Scen.: Romano Scavolini. F.: Mario Masini, Cesare Ferzi, Roberto Nasso, Romano Scavolini. M.: Mauro Contini. Mus.: Vittorio Gelmetti. Int.: Carlo Cecchi, Laura Troschel, Emiliano Tolve, Remo Remotti, Joseph Valdambrini, Ciro Moglioni, Cleto Ceracchini, Paola Proctor, Pippo Franco. Prod.: Enzo Nasso. DCP. D.: 79’. Bn e Col.

info_outline
T. it.: Italian title. T. int.: International title. T. alt.: Alternative title. Sog.: Story. Scen.: Screenplay. F.: Cinematography. M.: Editing. Scgf.: Set Design. Mus.: Music. Int.: Cast. Prod.: Production Company. L.: Length.
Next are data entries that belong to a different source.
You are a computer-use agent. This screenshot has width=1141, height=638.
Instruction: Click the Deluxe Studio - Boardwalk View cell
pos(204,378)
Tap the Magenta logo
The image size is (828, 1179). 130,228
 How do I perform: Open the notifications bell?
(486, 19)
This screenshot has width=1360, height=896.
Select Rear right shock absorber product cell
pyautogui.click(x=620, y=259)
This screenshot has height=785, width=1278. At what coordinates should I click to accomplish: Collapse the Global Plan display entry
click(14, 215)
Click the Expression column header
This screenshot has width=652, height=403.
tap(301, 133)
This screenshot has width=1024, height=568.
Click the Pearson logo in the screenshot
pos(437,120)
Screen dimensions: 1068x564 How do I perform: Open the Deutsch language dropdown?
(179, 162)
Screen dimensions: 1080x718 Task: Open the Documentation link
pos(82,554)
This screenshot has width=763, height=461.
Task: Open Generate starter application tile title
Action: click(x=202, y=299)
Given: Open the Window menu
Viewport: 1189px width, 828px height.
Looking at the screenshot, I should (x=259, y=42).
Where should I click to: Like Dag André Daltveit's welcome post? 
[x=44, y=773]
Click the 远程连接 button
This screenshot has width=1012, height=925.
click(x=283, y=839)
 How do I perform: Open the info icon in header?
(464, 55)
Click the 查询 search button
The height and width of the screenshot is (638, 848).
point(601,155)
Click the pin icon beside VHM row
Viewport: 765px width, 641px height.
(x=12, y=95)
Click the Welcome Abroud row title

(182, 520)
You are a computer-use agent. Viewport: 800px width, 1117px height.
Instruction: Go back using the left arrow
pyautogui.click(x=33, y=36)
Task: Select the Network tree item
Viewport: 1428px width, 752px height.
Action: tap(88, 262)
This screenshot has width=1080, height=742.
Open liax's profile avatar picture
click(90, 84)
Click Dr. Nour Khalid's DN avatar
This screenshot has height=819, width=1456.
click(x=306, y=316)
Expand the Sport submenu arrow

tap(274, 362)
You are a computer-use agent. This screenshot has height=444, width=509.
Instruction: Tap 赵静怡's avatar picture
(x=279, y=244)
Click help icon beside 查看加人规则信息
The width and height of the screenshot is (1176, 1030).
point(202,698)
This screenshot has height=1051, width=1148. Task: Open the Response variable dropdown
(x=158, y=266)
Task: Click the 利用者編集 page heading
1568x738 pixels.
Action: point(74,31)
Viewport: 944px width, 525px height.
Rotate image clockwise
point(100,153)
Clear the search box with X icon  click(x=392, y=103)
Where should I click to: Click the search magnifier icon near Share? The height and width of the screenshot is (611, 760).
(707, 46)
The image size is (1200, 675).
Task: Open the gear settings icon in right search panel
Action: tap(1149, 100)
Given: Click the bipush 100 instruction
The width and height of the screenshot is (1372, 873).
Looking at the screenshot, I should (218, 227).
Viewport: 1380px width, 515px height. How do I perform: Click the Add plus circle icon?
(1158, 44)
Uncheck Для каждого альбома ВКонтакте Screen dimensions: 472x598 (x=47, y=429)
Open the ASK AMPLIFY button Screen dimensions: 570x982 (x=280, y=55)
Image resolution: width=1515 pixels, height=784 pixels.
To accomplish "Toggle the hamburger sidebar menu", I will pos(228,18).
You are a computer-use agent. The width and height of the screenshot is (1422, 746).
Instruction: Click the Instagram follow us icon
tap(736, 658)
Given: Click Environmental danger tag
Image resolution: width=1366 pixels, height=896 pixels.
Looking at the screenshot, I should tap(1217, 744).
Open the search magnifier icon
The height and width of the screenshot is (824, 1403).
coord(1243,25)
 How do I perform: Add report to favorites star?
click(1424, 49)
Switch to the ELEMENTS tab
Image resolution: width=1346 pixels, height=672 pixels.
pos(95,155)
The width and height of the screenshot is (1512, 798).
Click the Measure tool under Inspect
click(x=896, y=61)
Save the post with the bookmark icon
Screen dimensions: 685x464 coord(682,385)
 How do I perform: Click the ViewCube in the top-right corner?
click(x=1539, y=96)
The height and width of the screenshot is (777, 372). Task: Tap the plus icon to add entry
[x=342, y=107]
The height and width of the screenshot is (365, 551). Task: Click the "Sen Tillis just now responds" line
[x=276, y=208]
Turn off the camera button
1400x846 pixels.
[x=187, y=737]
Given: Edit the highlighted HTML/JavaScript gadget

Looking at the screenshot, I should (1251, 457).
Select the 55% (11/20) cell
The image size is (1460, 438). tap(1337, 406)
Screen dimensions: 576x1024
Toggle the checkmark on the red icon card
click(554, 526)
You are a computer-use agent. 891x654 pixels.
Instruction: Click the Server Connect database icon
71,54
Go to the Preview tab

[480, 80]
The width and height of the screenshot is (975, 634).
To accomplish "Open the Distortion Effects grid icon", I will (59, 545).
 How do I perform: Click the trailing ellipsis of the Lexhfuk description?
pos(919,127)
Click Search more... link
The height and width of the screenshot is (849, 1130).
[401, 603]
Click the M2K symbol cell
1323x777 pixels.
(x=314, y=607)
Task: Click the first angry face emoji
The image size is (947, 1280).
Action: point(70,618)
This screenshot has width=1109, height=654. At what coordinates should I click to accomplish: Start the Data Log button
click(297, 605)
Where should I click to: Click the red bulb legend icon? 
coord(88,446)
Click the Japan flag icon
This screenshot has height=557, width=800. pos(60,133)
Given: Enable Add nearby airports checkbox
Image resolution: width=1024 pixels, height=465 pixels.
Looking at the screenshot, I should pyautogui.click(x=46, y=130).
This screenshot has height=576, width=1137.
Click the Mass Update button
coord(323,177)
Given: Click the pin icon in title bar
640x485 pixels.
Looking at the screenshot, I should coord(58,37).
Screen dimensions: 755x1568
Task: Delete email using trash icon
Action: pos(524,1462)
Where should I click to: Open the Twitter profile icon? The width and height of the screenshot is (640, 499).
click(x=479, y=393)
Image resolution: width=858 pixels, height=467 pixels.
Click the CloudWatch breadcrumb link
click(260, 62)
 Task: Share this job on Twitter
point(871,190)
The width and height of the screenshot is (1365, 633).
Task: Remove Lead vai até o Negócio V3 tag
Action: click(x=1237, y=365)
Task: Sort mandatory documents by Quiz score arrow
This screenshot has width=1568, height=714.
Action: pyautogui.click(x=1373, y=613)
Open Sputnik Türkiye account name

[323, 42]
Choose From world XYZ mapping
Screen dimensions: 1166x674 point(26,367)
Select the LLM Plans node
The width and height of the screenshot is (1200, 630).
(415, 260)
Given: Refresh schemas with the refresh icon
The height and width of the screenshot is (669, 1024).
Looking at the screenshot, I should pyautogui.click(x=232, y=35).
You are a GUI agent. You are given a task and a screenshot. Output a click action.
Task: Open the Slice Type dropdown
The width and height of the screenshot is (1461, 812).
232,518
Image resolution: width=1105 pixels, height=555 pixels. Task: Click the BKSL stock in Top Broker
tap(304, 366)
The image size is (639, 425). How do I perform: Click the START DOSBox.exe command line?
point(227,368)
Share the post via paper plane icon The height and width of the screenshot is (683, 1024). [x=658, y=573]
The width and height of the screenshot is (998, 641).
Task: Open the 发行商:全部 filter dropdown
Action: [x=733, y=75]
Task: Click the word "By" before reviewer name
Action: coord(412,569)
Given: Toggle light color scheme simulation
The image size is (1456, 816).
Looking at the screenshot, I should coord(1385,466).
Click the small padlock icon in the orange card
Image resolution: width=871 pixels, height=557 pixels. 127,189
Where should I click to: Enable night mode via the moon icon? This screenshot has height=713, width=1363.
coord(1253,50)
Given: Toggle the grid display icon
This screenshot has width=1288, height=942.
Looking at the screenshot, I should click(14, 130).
D.: Running Time. f/s: Frames per second. Bn.: Black e White. Col.: Color. Da: Print source

Film Notes

Debut feature film of one of the most difficult to classify Italian directors, Romano Scavolini (born in Fiume in 1940), creator of, among other things, Nightmare (1981), which inspired Wes Craven’s famous horror saga some years later. There’s something paradoxical about the fortunes of this unidentified object of Italian cinema, which the Censorship Commission rejected three times for “pornography” and forcing it to an underground life for fifty years until the 16mm negative of the first version was recently unearthed (and digitally restored); this version was the director’s cut before the editing and additions requested by Moravia (who as a member of the Commission suggested adding certain dialogue to ‘explain’ Carlo Cecchi’s inexplicable act of killing, the foundation of the film stated very openly by its title – ‘blind man’s bluff’ in English). It is literally a film that has never been seen: the copy that occasionally resurfaced is in fact the one definitively rejected by Italy’s Council of State, rather distant from the original (reworked three times so as not to be banned), which half a century on has come back to life with all its bold radicalism. There was no room in the Italy of 1966 for a film like this: amoral, blatantly unregulated, ‘stolen’ from the suffocating economy of the film industry, and way beyond the rules of New Wave cinema imported by a young Bertolucci. However, there was no lack of famous supporters who defended it. A very early version of the film, six hours long, encouraged Ungaretti to convince Enzo Nasso to distribute it (provided that – at the request of Nasso – it was cut back to a ‘normal’ running time). For Elsa Morante A mosca cieca was the film that finally swept aside neorealism.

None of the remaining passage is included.